Многое, что пережила Эмма, не будучи в состоянии объяснить себе, стало ей теперь ясным. Безумие короля Георга III; изменчивое, то распущенное, то по-детски вздорное поведение его сына; страсть к гашишу мисс Келли; бесконечные, ежедневные сообщения в газетах о бессмысленных выходках, самоубийствах; разнузданность клуба адских огней; пьянство, азарт, нарушение супружеской верности, оплевывание всего высокого и святого — не было ли разве все это признаками страшной болезни?
Словно удушливое облако, надвинулась новая чума на народы и государства Европы, отуманивая головы, отравляя сердца. Люди превратились в слабых рабов разнузданных побуждений. Повелевать ими стало нетрудно: для этого только нужно было обладать твердой волей, холодно взвешивать, рисковать и располагать знаниями.
Но необходимое знание состояло в знакомстве с человеческими душевными движениями. А последние опять-таки являлись результатами жизни нервов. Кто был знаком с нервными токами, кто умел направлять их — тот был господином века.
В это познание и вводил Эмму доктор Грейем. Он не имел других намерений, кроме свойственной всем фанатикам страсти к прозелитизму. Он показывал ей всевозможные проявления нервных болезней, учил распознавать разницу между пляской святого Витта и истерией, сумасшествием и ипохондрией, меланхолией и слабоумием, бешенством и эпилепсией. При этом он обучал ее приемам магнетизации, которыми усыплял своих пациентов, ломал их сопротивление и направлял их волю.
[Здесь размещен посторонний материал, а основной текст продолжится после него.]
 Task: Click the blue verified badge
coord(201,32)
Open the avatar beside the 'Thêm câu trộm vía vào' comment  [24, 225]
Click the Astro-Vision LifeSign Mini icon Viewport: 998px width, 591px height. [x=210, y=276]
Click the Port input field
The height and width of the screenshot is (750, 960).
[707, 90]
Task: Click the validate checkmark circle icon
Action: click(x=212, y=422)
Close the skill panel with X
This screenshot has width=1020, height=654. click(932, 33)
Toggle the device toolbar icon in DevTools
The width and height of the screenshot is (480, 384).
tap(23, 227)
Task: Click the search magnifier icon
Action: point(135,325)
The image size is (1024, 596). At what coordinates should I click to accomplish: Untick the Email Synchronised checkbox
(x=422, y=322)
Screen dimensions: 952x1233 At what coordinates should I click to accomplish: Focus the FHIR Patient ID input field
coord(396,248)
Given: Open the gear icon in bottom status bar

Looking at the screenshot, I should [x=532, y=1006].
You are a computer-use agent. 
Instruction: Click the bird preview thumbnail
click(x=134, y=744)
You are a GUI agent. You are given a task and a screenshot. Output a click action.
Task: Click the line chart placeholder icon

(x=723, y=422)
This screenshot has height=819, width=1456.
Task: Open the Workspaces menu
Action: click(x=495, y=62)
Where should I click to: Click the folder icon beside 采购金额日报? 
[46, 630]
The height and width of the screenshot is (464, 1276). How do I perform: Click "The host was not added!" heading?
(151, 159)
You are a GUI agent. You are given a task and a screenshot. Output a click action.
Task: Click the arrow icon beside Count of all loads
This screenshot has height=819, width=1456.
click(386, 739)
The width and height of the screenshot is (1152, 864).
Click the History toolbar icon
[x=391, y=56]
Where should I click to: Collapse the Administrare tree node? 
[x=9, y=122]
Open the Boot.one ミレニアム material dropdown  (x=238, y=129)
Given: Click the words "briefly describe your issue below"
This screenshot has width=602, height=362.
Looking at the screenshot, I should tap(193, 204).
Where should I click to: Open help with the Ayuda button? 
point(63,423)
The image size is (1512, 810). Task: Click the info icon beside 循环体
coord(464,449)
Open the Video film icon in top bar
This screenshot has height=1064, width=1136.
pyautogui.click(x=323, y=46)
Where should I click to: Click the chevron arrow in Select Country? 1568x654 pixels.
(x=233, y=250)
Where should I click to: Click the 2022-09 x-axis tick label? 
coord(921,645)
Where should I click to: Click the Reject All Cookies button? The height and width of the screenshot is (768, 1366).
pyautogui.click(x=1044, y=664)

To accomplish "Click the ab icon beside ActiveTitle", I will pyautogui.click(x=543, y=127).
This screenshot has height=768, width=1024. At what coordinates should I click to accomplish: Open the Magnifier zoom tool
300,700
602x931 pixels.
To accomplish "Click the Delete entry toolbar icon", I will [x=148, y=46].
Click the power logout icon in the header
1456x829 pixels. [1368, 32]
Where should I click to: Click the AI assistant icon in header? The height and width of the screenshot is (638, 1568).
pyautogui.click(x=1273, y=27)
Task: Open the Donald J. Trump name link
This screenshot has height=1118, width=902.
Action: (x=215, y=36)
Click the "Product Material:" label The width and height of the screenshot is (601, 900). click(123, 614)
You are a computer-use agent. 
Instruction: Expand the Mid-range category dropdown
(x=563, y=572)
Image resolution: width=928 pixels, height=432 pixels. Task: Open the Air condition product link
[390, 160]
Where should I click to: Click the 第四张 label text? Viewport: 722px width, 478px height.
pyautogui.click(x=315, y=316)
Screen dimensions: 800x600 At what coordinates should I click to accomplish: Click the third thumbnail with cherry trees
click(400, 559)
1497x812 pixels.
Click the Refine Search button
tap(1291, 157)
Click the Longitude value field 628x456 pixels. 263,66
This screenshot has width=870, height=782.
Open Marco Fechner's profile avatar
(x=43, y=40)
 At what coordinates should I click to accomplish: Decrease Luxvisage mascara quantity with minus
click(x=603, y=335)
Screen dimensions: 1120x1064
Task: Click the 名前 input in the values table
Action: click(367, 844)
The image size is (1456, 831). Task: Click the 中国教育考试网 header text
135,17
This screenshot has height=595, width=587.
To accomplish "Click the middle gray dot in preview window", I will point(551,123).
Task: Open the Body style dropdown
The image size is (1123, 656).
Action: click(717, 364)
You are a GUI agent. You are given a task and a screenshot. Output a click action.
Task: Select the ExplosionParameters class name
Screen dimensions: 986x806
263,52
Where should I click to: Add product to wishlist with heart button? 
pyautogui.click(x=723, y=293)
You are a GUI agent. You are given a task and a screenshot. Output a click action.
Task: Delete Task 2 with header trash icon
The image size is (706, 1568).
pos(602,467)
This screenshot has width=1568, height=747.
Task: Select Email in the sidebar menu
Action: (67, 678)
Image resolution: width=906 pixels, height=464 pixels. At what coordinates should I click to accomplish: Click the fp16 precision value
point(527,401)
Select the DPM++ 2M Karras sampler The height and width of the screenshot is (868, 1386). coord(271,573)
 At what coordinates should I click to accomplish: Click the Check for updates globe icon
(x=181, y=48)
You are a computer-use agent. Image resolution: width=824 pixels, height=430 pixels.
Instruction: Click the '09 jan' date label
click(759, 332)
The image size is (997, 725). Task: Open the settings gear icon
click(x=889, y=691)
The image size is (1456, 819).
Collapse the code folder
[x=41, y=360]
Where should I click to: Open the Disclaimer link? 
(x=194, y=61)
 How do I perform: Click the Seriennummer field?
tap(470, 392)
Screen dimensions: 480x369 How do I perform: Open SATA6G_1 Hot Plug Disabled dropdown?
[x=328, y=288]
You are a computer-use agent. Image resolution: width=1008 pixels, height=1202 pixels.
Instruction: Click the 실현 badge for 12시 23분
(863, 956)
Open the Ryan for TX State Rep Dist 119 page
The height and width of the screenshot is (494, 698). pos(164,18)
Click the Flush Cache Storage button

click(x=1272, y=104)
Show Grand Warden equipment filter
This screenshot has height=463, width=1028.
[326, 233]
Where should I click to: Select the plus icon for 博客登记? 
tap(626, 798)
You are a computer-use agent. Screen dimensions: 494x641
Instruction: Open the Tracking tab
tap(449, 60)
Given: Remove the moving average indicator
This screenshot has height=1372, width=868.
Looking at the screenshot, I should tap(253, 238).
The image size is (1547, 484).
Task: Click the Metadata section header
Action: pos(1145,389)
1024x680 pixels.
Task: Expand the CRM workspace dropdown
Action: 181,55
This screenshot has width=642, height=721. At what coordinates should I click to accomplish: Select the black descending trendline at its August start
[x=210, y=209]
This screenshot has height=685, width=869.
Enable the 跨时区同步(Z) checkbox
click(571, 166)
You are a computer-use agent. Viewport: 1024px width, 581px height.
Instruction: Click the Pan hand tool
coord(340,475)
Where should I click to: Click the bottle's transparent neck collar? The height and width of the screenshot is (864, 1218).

А однажды он предоставил Эмме случай испробовать свои силы на практике.
Еще будучи тринадцатилетним мальчиком, Горацио Нельсон, сын деревенского священника, стяжал в экспедиции к Северному полюсу славу бесстрашного моряка. Позже участие в войне с Испанией увеличило эту славу. Ему одному Англия была обязана завоеванием крепости Сан-Жуан и острова Сан-Бартоломео. В убийственном климате, среди тропических дождей, юный капитан победоносно закончил экспедицию. Вернувшись на родину с подорванным здоровьем, видя, что врачи почти отказываются от него, он заинтересовался методом доктора Грейема и обратился к нему за помощью, причем сделал это тайно, без ведома своих близких.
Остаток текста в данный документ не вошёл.